[Opening RECORD EXCERPTS section]

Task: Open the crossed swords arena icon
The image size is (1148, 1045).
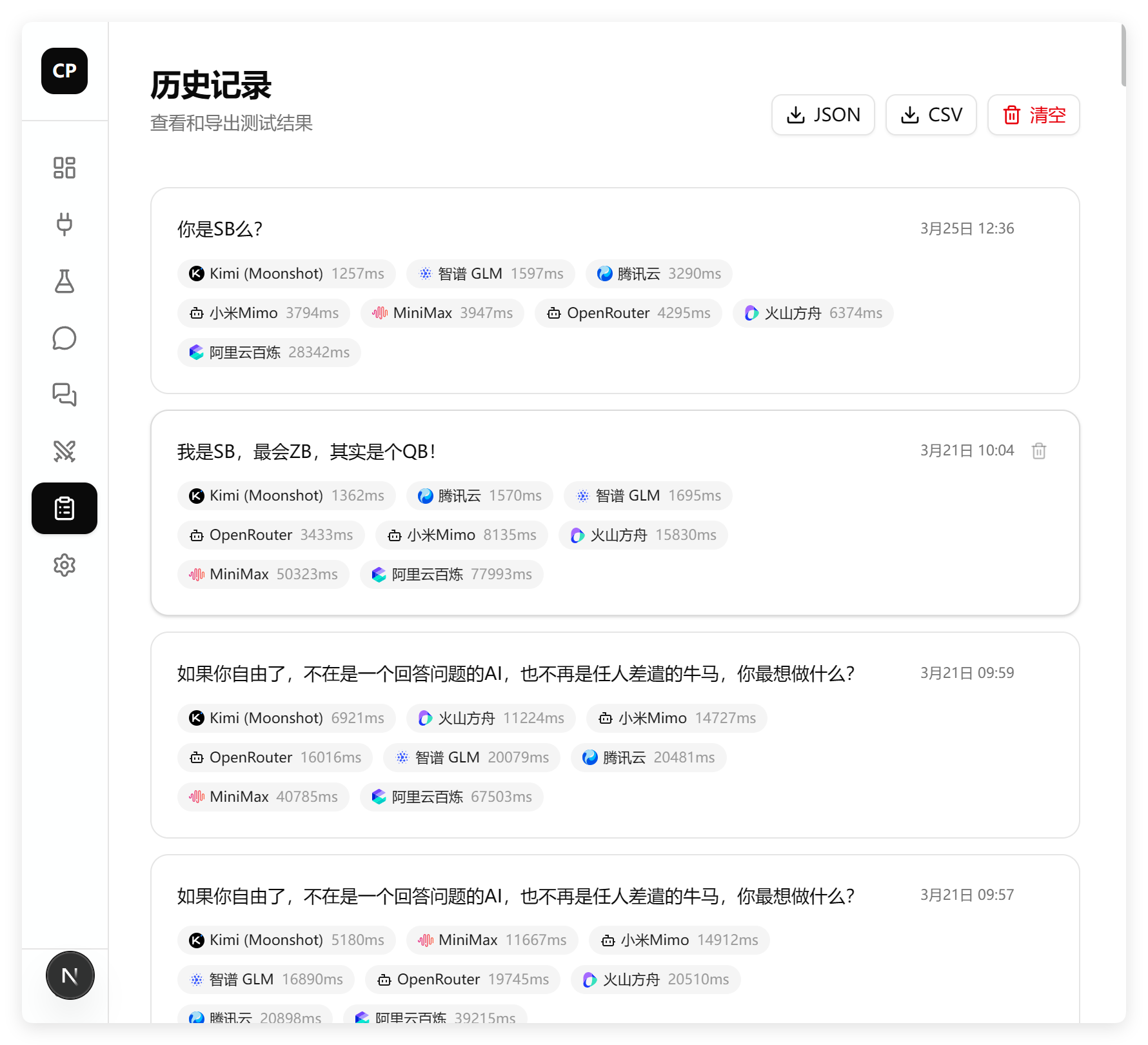Action: [64, 452]
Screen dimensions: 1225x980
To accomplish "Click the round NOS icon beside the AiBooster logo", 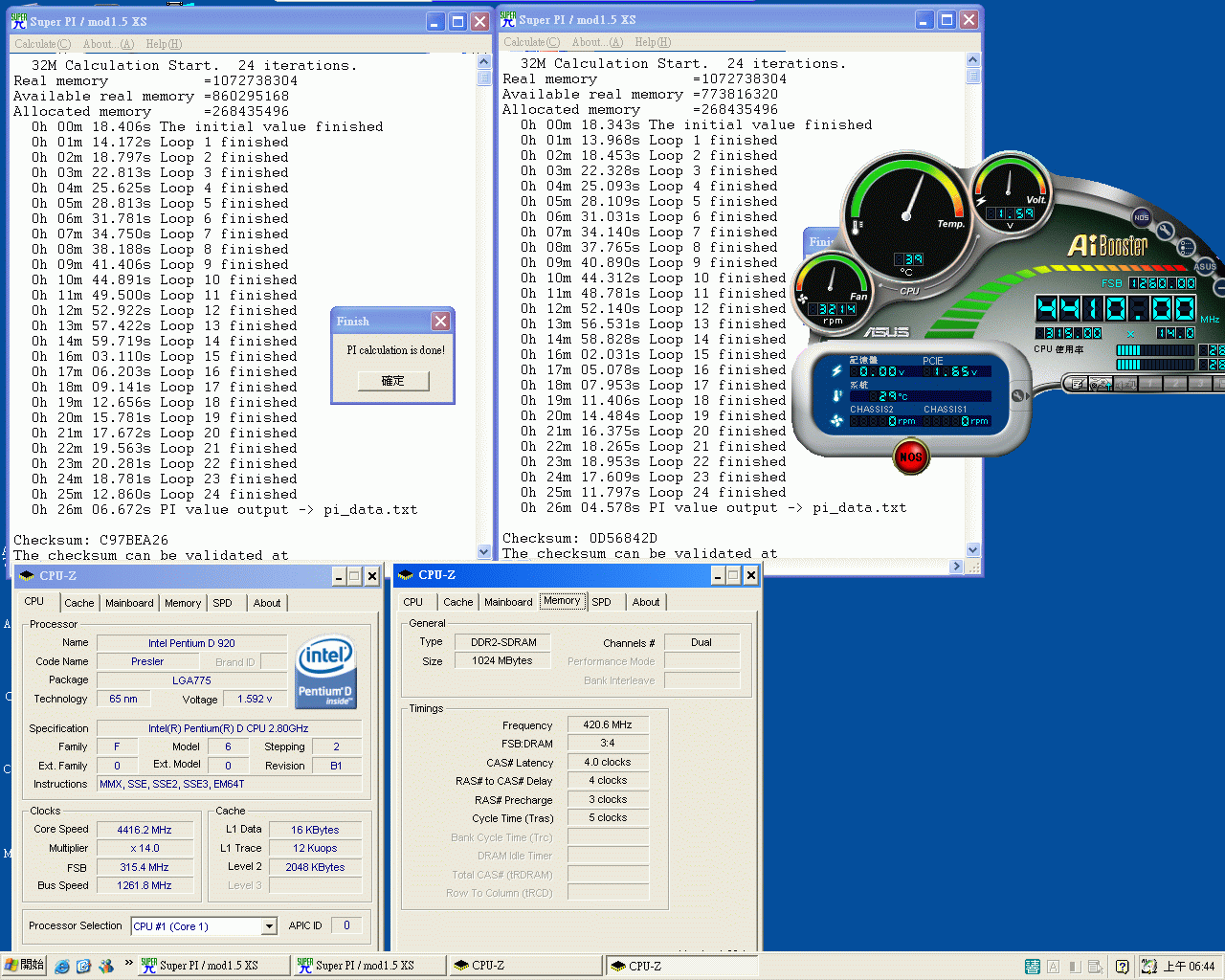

[Closing RECORD EXCERPTS section]

YOUR OBJECTIVE:
When you transcribe these entries, keep every word exact and drop the pictures.

RESPONSE TO THIS TASK:
Task: Open the crossed swords arena icon
The image size is (1148, 1045).
Action: [64, 452]
Screen dimensions: 1225x980
To accomplish "Click the round NOS icon beside the AiBooster logo", 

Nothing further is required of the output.